> What to work on
Extract each line of the data below that contains the word "dimensions".

> Excerpted records
.....

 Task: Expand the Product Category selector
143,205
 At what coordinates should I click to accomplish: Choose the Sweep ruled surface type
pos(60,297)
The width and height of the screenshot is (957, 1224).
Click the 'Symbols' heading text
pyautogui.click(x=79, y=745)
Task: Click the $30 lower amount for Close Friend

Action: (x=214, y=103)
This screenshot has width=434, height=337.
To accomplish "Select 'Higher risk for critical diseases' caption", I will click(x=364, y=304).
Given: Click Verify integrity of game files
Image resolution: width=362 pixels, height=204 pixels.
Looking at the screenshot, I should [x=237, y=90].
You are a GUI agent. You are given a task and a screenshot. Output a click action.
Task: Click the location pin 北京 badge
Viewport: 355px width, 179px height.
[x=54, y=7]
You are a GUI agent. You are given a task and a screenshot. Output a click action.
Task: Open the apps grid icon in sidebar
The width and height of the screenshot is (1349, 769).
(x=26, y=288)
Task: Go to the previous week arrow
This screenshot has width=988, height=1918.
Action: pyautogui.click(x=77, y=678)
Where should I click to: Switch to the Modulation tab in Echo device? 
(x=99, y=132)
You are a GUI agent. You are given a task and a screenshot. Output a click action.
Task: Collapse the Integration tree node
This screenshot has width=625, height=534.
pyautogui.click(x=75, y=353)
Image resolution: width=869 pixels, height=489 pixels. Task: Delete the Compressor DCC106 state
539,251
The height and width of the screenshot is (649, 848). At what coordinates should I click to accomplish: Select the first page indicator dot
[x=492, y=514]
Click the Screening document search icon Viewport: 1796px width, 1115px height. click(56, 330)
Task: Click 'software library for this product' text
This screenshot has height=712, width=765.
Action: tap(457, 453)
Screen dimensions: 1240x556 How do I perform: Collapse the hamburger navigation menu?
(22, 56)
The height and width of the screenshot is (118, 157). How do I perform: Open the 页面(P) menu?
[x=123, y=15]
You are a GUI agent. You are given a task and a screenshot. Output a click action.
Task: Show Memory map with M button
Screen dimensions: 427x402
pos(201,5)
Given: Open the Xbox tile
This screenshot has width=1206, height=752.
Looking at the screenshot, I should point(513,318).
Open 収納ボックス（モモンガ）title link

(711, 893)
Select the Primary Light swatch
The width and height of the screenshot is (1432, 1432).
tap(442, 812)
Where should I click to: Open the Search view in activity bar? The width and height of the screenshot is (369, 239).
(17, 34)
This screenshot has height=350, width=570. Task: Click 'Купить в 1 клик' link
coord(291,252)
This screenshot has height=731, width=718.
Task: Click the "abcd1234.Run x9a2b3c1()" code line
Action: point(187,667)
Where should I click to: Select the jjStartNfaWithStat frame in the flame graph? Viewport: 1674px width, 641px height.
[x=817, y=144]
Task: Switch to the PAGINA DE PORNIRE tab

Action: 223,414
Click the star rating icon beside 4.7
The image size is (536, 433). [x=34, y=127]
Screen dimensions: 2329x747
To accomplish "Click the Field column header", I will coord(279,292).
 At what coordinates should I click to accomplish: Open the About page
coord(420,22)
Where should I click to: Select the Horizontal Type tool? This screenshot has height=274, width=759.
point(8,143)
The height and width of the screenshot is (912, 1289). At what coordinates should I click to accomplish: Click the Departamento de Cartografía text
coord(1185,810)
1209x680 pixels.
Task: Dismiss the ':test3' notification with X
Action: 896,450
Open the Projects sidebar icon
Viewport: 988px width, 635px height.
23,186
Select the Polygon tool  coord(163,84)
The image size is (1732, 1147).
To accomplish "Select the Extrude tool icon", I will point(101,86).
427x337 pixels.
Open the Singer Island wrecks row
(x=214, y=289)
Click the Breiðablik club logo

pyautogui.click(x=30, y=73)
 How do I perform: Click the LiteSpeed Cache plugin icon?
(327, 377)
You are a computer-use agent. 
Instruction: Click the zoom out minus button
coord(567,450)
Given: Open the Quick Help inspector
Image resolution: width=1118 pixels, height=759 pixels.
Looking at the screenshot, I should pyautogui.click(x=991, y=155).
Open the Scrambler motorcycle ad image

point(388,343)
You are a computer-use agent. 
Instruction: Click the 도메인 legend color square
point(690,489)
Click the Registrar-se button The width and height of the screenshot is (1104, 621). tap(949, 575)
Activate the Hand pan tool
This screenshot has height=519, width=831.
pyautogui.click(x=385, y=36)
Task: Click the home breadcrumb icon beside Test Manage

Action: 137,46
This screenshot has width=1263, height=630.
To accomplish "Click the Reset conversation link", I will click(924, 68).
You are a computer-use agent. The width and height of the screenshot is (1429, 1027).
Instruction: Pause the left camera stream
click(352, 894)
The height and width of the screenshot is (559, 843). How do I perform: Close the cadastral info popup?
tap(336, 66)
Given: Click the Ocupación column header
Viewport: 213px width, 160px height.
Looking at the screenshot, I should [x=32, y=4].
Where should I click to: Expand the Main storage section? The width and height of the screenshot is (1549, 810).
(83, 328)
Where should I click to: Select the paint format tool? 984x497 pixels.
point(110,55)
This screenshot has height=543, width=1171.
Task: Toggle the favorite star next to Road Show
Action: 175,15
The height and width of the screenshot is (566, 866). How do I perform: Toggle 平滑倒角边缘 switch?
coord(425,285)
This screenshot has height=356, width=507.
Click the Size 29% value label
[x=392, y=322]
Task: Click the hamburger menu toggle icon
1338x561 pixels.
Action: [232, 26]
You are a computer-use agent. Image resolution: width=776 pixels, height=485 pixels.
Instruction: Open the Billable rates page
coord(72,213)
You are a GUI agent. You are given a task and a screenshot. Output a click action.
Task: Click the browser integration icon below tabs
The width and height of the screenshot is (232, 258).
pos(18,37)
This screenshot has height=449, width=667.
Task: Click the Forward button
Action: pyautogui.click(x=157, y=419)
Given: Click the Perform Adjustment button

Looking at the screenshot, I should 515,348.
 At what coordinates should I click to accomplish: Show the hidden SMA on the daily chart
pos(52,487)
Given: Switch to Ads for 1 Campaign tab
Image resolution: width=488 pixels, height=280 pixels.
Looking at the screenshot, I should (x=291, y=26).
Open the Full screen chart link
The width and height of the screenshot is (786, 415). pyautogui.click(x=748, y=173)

.....

> Reply to the task
Screen dimensions: 1240x556 How do I perform: Collapse the hamburger navigation menu?
Screen dimensions: 427x402
Screen dimensions: 2329x747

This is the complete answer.